Erst einfühlen, dann
reden Alle diese Hintergründe beschreiben die
unveränderte Kompliziertheit des abendländisch-chinesischen
Verhältnisses. Sie definieren die Grenzen unseres Einflusses,
die wir auch sorgfältig kennen und wahren sollten. Sie
verweisen aber auch auf die Notwendigkeit eines gewissen
Anpassungsprozesses Chinas an internationale Standards des
Umgangs, der Achtung voreinander und der
Menschenrechtsdefinition, die China erst zum rundum
respektierten Partner der Weltgemeinschaft machen kann.

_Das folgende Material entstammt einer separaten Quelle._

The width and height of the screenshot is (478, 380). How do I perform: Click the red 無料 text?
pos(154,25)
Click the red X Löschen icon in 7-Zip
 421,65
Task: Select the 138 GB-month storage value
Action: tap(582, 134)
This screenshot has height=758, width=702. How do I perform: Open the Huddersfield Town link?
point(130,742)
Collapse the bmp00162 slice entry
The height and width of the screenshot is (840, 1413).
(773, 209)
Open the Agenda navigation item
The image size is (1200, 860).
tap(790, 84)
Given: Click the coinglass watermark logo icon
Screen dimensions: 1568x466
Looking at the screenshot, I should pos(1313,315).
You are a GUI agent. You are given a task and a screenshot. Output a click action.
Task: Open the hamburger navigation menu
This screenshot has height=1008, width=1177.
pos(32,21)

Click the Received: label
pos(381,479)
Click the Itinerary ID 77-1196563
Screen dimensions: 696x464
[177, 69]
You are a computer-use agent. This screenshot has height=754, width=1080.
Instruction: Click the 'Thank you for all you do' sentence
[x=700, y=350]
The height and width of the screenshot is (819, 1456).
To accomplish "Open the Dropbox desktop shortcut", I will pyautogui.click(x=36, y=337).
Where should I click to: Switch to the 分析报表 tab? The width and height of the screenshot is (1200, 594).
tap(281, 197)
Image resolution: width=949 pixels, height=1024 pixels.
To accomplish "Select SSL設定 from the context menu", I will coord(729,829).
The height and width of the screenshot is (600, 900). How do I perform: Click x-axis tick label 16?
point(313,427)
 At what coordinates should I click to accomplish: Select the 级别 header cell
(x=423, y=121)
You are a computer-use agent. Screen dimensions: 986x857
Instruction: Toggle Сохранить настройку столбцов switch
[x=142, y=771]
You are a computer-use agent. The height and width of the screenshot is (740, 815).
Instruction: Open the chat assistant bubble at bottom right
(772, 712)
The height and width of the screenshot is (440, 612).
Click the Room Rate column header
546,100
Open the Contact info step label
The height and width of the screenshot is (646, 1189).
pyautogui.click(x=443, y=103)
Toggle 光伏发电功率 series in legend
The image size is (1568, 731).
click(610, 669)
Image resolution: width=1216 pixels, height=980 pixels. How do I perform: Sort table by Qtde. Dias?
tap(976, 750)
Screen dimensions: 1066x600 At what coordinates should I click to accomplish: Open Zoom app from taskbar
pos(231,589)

Als Annette Schavan das Land verlässt, ist
die Botschaft für Berlin klar: Den Dialog kann man führen,
auch lässt sich manches erreichen - das aber umso eher, je
diskreter die Gespräche sind, je weniger öffentlich man die
chinesischen Machthaber vorführt, je intensiver man sich mit
ihren Ängsten, ihrer Geschichte und der immensen Aufgabe
befasst, ein solches Riesenreich in einer für die ganze
Weltgemeinschaft notwendigen Stabilität weiterzuentwickeln.
Schon haben sich die nächsten Reisenden in Peking angesagt:
Innenminister Schäuble, Außenminister Steinmeier, im Herbst
die Kanzlerin. Die Herausforderungen bleiben.